Comparative Evaluation of Chatbot Responses on Coronary Artery Disease.

作者信息

Pay Levent, Yumurtaş Ahmet Çağdaş, Çetin Tuğba, Çınar Tufan, Hayıroğlu Mert İlker

机构信息

Department of Cardiology, Istanbul Haseki Training and Research Hospital, Istanbul, Türkiye.

Department of Cardiology, Kars Harakani State Hospital, Kars, Türkiye.

出版信息

Turk Kardiyol Dern Ars. 2025 Jan;53(1):35-43. doi: 10.5543/tkda.2024.78131.
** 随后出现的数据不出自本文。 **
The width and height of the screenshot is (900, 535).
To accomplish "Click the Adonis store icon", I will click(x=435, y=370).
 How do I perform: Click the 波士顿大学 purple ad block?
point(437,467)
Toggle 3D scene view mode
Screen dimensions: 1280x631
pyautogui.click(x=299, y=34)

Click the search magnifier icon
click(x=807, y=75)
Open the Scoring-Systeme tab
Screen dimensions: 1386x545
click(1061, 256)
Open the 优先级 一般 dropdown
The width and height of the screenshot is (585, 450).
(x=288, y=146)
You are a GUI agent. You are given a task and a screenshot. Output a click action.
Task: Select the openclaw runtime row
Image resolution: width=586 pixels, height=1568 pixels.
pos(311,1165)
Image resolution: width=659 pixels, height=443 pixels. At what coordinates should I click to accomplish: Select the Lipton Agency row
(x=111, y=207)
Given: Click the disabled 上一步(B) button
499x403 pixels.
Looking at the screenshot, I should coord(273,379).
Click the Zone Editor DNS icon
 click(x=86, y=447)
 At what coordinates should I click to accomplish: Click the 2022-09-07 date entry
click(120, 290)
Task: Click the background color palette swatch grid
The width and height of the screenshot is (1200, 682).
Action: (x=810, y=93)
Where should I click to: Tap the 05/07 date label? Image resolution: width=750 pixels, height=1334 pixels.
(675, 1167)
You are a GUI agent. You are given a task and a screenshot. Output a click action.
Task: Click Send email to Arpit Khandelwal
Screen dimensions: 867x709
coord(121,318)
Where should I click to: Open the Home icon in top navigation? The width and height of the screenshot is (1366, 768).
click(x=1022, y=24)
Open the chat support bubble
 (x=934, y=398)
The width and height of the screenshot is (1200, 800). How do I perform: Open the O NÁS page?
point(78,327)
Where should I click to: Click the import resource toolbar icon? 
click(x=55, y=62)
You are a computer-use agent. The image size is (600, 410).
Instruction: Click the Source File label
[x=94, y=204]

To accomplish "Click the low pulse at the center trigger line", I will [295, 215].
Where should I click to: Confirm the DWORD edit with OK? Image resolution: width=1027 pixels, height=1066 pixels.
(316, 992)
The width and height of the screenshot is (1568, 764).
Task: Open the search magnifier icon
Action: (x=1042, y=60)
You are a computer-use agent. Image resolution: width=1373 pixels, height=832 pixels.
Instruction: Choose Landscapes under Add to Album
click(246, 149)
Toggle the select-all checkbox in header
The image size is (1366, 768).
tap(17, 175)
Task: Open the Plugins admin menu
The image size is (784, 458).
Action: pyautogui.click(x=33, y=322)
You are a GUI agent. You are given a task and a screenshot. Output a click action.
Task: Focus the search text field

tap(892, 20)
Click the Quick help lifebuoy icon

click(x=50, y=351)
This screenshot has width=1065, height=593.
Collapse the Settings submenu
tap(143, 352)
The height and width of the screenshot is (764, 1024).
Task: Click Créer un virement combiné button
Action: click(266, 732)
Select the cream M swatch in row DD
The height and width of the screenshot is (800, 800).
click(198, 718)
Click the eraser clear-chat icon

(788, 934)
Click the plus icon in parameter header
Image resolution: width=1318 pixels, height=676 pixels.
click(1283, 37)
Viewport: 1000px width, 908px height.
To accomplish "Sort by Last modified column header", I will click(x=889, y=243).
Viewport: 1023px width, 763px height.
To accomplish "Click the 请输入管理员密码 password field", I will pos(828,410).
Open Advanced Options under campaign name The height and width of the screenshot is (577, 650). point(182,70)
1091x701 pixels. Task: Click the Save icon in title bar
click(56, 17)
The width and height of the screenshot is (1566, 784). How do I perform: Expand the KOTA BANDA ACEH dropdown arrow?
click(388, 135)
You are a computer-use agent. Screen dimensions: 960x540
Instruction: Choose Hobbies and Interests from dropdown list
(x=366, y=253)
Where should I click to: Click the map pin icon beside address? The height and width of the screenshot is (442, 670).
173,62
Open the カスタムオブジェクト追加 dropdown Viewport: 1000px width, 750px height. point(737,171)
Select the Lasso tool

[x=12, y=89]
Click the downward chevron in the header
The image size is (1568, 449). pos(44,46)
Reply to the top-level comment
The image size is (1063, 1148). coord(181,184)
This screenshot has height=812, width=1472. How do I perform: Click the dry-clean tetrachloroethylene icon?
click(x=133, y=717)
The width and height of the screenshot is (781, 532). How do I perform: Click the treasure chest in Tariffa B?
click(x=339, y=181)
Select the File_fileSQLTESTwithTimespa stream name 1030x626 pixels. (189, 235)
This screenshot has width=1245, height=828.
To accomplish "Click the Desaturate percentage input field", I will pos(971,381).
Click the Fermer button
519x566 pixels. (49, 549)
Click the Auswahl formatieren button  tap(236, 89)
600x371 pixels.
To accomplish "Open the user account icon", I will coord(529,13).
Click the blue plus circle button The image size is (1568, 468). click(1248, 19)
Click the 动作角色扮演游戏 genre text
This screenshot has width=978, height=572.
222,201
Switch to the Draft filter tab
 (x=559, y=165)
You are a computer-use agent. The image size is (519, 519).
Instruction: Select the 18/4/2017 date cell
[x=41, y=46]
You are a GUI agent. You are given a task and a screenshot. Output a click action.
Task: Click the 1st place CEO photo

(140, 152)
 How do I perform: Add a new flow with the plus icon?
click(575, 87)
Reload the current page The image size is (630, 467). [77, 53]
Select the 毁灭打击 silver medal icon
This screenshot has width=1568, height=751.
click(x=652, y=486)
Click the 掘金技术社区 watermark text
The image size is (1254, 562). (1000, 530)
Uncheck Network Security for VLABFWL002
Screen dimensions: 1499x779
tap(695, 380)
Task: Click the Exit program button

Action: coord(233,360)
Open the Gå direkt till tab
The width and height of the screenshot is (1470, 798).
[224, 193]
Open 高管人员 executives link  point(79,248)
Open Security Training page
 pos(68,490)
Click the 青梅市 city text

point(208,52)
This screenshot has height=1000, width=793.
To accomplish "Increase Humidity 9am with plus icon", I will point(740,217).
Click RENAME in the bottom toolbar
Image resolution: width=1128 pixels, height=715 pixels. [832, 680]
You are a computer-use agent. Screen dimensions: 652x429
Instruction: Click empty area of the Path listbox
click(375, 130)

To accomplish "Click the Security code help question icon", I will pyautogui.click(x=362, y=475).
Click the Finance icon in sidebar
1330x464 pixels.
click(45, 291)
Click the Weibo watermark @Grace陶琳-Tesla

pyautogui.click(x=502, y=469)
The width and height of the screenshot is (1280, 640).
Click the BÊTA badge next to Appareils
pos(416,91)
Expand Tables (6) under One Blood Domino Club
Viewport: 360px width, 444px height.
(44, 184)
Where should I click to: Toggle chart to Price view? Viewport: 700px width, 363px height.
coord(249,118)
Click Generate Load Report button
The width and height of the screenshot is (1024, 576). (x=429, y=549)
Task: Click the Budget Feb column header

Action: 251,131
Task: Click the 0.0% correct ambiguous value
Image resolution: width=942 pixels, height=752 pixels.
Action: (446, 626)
DOI:10.5543/tkda.2024.78131

PMID:39797456

Abstract

OBJECTIVE

Coronary artery disease (CAD) is the leading cause of morbidity and mortality globally. The growing interest in natural language processing chatbots (NLPCs) has driven their inevitable widespread adoption in healthcare. The purpose of this study was to evaluate the accuracy and reproducibility of responses provided by NLPCs, such as ChatGPT, Gemini, and Bing, to frequently asked questions about CAD.

METHODS

Fifty frequently asked questions about CAD were asked twice, with a one-week interval, on ChatGPT, Gemini, and Bing. Two cardiologists independently scored the answers into four categories: comprehensive/correct (1), incomplete/partially correct (2), a mix of accurate and inaccurate/misleading (3), and completely inaccurate/irrelevant (4). The accuracy and reproducibility of each NLPC's responses were assessed.

RESULTS

ChatGPT's responses were scored as 14% incomplete/partially correct and 86% comprehensive/correct. In contrast, Gemini provided 68% comprehensive/correct responses, 30% incomplete/partially correct responses, and 2% a mix of accurate and inaccurate/misleading information. Bing delivered 60% comprehensive/correct responses, 26% incomplete/partially correct responses, and 8% a mix of accurate and inaccurate/misleading information. Reproducibility scores were 88% for ChatGPT, 84% for Gemini, and 70% for Bing.

CONCLUSION

ChatGPT demonstrates significant potential to improve patient education about coronary artery disease by providing more sensitive and accurate answers compared to Bing and Gemini.

摘要

目的

冠状动脉疾病（CAD）是全球发病和死亡的主要原因。对自然语言处理聊天机器人（NLPCs）的兴趣与日俱增，推动了它们在医疗保健领域的广泛应用。本研究的目的是评估ChatGPT、Gemini和Bing等NLPCs对关于CAD的常见问题所提供回答的准确性和可重复性。

方法

在ChatGPT、Gemini和Bing上，每隔一周询问50个关于CAD的常见问题两次。两位心脏病专家将答案独立分为四类：全面/正确（1）、不完整/部分正确（2）、准确与不准确/误导性信息混合（3）以及完全不准确/不相关（4）。评估每个NLPC回答的准确性和可重复性。

结果

ChatGPT的回答被评为14%不完整/部分正确，86%全面/正确。相比之下，Gemini提供了68%全面/正确的回答、30%不完整/部分正确的回答以及2%准确与不准确/误导性信息混合的回答。Bing提供了60%全面/正确的回答、26%不完整/部分正确的回答以及8%准确与不准确/误导性信息混合的回答。ChatGPT的可重复性评分为88%，Gemini为84%，Bing为70%。